WHAT YOU HAVE TO DO → Go through the entries below and copy every line that holds the word "Image".

[Saved data entries]
►
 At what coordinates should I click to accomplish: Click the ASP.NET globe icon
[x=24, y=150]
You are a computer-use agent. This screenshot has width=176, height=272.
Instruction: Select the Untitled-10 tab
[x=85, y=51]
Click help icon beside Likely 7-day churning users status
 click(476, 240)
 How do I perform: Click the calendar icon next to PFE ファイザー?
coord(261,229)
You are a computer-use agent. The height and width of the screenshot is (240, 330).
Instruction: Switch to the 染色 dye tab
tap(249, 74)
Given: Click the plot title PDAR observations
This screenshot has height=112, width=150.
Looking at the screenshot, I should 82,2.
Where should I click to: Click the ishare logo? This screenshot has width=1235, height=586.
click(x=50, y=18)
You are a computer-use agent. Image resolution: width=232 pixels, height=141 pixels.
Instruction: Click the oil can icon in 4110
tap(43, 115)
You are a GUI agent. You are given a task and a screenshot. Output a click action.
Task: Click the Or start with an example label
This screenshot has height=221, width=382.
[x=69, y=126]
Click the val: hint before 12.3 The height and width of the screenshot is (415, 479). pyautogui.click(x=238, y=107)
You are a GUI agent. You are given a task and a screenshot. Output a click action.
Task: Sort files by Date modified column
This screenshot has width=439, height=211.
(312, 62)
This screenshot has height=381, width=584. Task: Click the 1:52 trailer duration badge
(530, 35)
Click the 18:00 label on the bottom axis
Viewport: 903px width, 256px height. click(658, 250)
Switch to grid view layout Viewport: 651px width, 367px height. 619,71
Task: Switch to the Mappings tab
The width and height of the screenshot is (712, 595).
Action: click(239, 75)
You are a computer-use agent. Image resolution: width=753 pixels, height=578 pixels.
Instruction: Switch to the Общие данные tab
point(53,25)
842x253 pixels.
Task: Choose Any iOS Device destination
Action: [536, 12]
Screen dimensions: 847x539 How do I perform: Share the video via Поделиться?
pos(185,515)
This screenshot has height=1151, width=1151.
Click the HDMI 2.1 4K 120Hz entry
◄
RESULT FOR THIS TASK →
You are a computer-use agent. Image resolution: width=232 pixels, height=141 pixels.
You are a computer-use agent. Image resolution: width=753 pixels, height=578 pixels.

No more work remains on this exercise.